OpenJFX is the open-source project that develops JavaFX. It uses a complex build system based on Gradle to build JavaFX and its native libraries on Linux, macOS, and Windows. My first goal was to add the three security measures recommended by the Gradle team for any project using Gradle:
|OpenJFX||JDK-8262236||2021-02-23||#411||2021-02-23||Configure Gradle checksum verification|
|OpenJFX||JDK-8263204||2021-03-08||#419||2021-03-09||Add Gradle Wrapper Validation Action|
|OpenJFX||JDK-8264010||2021-03-22||#437||2021-05-03||Add Gradle dependency verification|
These changes reduce the risk of compromising the build system or including malware in JavaFX.
In March 2021, I got involved in the Reproducible Builds project when I saw that Bernhard Wiedemann’s initial pull request for OpenJFX had stalled. I created a new pull request, shown in the table below, that was much broader in scope and sought to create fully reproducible builds of all JavaFX artifacts on all three platforms: Linux, macOS, and Windows.
More recently, I found and fixed the last remaining bug blocking fully reproducible builds of the entire Java Development Kit. The bug was especially interesting because, although its cause was unrelated to the goal of reproducible builds, it would have been practically impossible to find and fix without that goal.
|OpenJFX||JDK-8264449||2021-03-30||#446||Pending||Enable reproducible builds with SOURCE_DATE_EPOCH|
|OpenJDK||JDK-8292892||2022-08-24||#10070||2022-09-21||Javadoc index descriptions are not deterministic|
These changes allow myself and others to publish reproducible builds of the JDK and JavaFX.
I decided early on to publish my own builds of the tools I use in software development. By building the tools on the same Launchpad build farm that builds the Ubuntu operating system, I could once again have a single trusted source for all of the software on my workstation.

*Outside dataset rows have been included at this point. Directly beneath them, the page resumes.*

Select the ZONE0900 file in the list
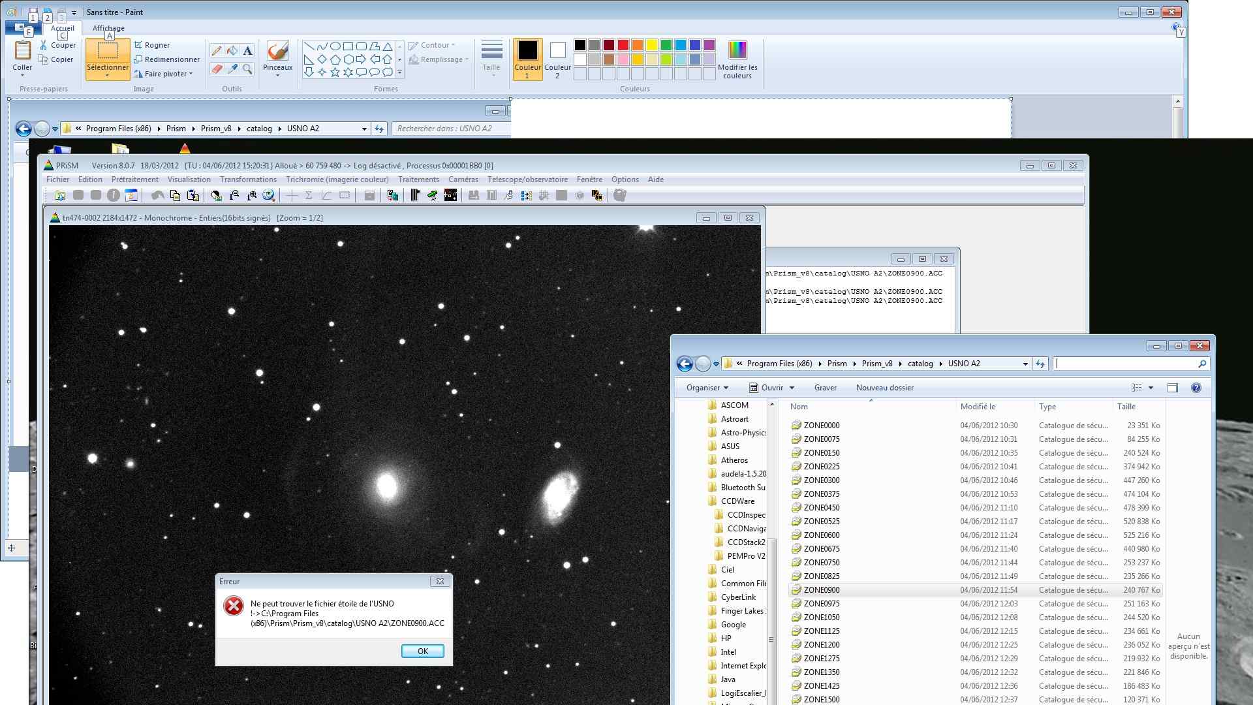Viewport: 1253px width, 705px height. (x=822, y=590)
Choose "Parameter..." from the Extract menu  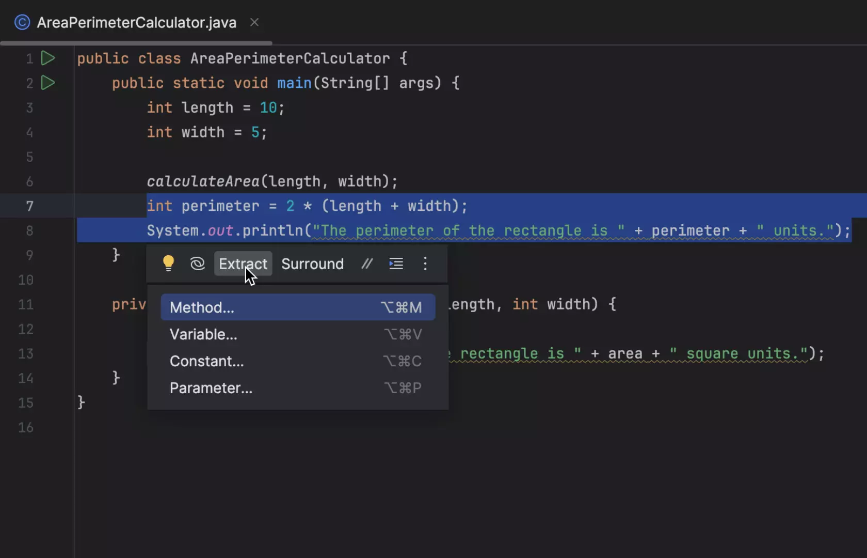[211, 388]
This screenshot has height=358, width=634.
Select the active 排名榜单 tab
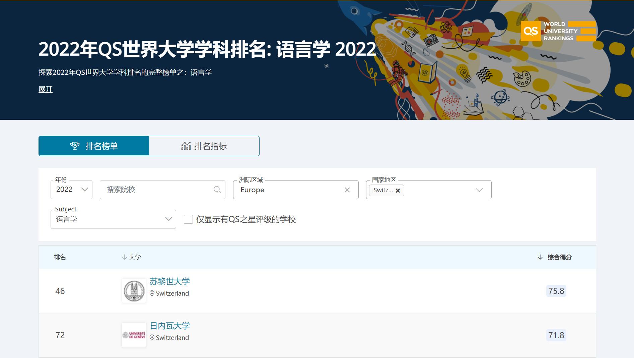pyautogui.click(x=94, y=146)
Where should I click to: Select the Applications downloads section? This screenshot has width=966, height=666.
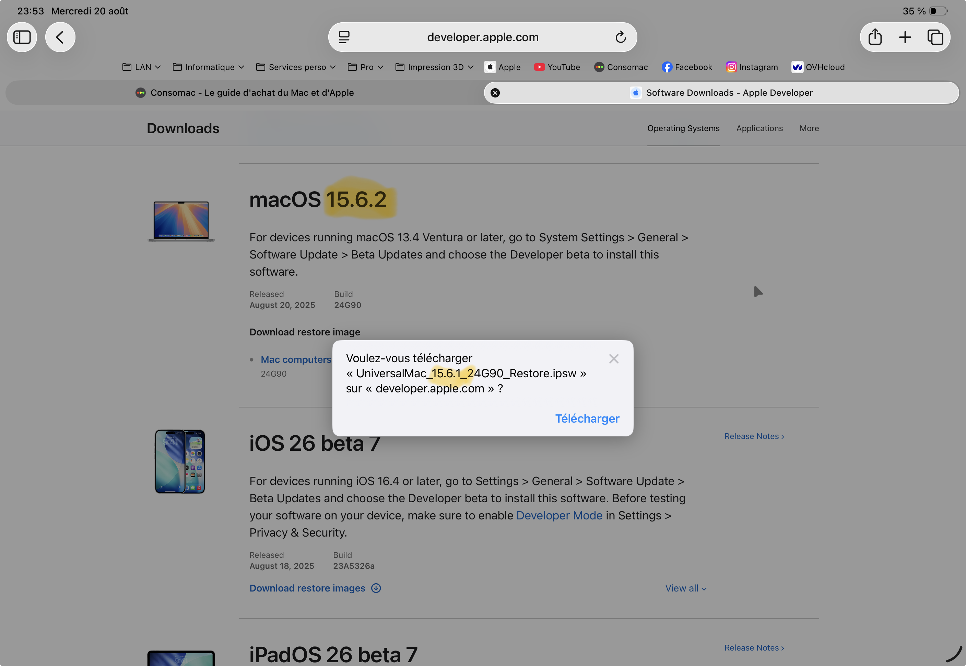pos(759,129)

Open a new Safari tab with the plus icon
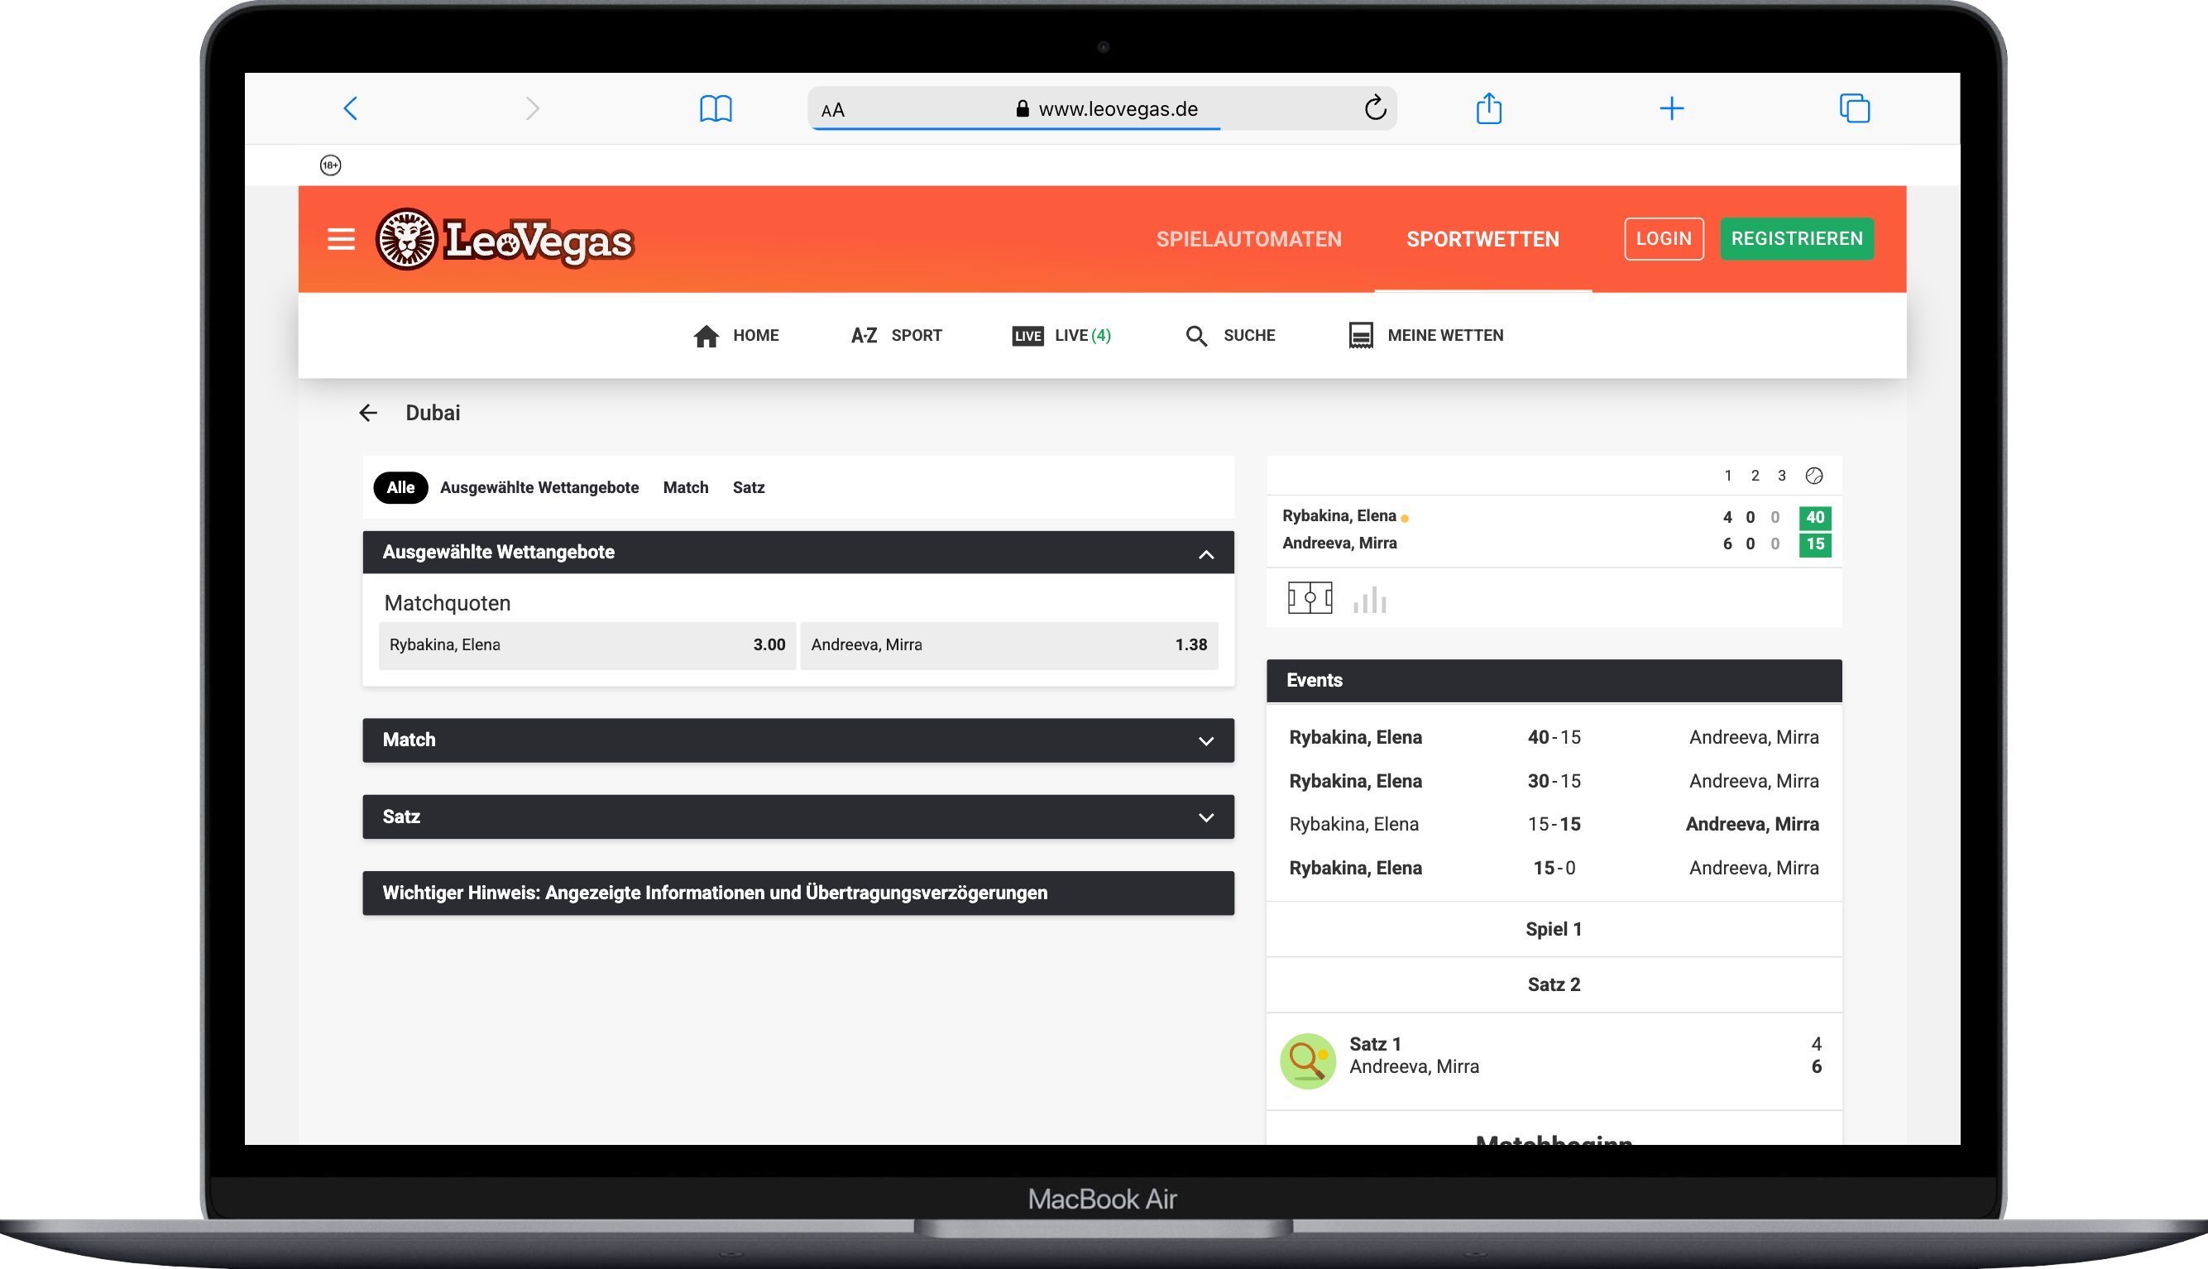click(x=1670, y=109)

Currently, the easiest way to build software on Launchpad, especially for Ubuntu, is with a Snap package. Snap packages have the additional security benefit of being able to run in complete isolation with limited access to the system. So I published Snap packages for all current releases and early-access builds of the JDK and JavaFX, with the goal of creating the most open, transparent, and verifiable builds available:
|OpenJFX||openjfx||openjfx||2020-11-23||Current JavaFX release and early-access builds|
|OpenJDK||openjdk||openjdk||2020-12-02||Current JDK release and early-access builds|
These packages allow myself and others to install transparent builds of latest JDK and JavaFX releases.
Although the bulk of work related to reproducible builds is complete for the OpenJDK and OpenJFX projects, the following work items remain:
- OpenJFX build paths
- The absolute path of the project directory ends up being included in the JavaFX Controls module
javafx.controls.jar, breaking reproducible builds for systems using different build paths.
- OpenJFX macOS libraries
- There are differences in some JavaFX native shared libraries between any two builds on macOS, such as
- Verified reproducible builds
- Reproducible builds are verifiable, but I would like mine to be verified. I could verify the builds myself by running them locally and comparing those packages with the ones built on Launchpad.